The new design replaces the Jones-Bird's air-spaced doublet with an oil-spaced triplet, thereby improving the color correction to apochromatic levels, and adds an air-spaced doublet late in the optical train --just before the focusser -- to take care of astigmatism, coma and lateral color, as well as providing just a bit more focal amplification.
The spherical primary is f/2.133, and the EFL is 4800mm, or f/6.4. Secondary obstruction is 20%.
Since the triplet is no longer air-spaced, leaving the coma-correction for later, this design may more properly be considered a descendant of the Brixner (Sky & Telescope, Aug '66). The field corrector near the eyepiece is, as far as I'm aware, unique within this family of designs. The nearest relative might be the Schalck Newtonian (Telescope Making #31), although that design has no primary focal amplification.

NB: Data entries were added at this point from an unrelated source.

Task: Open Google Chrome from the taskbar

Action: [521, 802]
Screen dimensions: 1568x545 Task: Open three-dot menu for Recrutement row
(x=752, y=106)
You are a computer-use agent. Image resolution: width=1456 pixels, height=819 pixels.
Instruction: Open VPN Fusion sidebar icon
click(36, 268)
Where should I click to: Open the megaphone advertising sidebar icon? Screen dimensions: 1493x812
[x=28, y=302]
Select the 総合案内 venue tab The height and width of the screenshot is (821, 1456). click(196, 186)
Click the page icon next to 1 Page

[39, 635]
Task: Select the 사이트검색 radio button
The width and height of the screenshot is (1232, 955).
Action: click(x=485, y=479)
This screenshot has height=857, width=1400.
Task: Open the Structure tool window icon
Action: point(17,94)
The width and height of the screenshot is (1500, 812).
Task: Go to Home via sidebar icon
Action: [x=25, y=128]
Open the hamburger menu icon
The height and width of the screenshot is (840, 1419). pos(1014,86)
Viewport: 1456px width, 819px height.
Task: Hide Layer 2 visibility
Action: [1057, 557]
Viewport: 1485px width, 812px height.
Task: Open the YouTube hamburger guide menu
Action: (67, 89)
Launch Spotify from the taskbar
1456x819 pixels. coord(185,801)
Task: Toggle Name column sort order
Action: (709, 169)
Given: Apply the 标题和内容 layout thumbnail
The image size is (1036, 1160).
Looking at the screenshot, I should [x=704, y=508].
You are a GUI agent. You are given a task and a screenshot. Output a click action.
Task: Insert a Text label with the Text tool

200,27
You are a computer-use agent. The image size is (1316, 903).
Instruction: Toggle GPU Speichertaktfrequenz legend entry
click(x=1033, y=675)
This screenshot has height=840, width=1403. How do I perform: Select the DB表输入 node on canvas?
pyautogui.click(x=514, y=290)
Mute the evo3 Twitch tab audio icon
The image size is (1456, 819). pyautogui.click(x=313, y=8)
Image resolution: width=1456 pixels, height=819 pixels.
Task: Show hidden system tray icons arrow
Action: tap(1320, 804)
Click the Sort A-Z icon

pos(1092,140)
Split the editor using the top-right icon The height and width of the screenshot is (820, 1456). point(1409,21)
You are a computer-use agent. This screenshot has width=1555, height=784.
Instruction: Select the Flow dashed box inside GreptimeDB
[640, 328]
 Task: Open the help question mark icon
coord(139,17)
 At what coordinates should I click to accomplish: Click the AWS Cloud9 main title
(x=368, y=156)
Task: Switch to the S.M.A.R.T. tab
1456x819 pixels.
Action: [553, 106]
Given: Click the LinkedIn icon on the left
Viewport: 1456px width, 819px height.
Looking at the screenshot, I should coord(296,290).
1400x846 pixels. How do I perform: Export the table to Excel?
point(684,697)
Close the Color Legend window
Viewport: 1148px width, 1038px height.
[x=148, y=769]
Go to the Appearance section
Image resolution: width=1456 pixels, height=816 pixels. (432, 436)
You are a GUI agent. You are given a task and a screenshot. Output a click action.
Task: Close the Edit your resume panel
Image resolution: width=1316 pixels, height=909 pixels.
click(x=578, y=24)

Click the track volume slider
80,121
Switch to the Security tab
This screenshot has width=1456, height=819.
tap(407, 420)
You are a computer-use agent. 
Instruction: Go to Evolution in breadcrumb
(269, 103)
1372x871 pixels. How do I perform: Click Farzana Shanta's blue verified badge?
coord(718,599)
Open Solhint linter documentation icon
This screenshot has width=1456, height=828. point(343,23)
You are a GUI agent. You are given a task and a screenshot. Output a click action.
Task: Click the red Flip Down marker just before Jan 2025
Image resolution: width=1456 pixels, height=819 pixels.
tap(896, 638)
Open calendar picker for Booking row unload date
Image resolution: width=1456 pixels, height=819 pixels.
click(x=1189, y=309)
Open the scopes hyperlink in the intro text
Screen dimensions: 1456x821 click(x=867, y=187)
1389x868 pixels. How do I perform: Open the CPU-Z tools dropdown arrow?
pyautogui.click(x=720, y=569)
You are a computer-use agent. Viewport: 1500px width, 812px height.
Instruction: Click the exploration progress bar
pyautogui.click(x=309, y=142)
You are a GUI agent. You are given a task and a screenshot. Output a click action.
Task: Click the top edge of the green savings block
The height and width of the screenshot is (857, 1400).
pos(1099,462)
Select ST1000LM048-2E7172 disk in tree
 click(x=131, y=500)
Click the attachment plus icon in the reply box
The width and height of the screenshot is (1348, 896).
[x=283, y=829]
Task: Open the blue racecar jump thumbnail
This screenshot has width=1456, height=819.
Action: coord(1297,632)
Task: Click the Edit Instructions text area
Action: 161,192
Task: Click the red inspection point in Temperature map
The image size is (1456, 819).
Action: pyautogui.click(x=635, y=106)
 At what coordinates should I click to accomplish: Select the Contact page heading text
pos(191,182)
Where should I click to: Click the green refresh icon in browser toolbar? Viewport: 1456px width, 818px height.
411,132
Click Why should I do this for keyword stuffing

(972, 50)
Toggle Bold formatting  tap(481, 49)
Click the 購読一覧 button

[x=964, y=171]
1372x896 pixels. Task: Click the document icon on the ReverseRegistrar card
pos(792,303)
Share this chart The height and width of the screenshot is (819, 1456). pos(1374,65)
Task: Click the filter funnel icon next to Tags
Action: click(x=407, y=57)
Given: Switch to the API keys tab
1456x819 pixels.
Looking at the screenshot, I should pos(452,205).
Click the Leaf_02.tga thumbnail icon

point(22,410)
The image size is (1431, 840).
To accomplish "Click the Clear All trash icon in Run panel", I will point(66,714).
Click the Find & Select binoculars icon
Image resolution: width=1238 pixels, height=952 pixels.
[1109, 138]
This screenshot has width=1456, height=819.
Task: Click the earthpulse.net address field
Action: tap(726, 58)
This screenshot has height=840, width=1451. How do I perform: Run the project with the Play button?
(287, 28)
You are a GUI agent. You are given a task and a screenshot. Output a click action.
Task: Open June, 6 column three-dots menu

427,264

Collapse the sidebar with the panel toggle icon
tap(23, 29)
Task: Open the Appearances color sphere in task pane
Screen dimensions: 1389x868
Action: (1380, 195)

The system is well corrected for all aberrations, and is diffraction-limited in green light over nearly the entire FOV of the 35mm Panoptic. Even with the above-mentioned oculars, eyepiece aberrations will dominate. Field curvature remains, as appears to be inherent in most designs containing strongly amplifying elements, but the modest radius of about 300mm -- concave toward the eye -- is not objectionable visually, requiring only 0.3 diopter accommodation by the eye at the edge of the 35mm Panoptic's field, and dropping rapidly to indistinguishable levels as higher-powered oculars are used. At any magnification, the residual off-axis aberrations will be virtually invisible to the eye, delivering tack-sharp images to the edge of the field.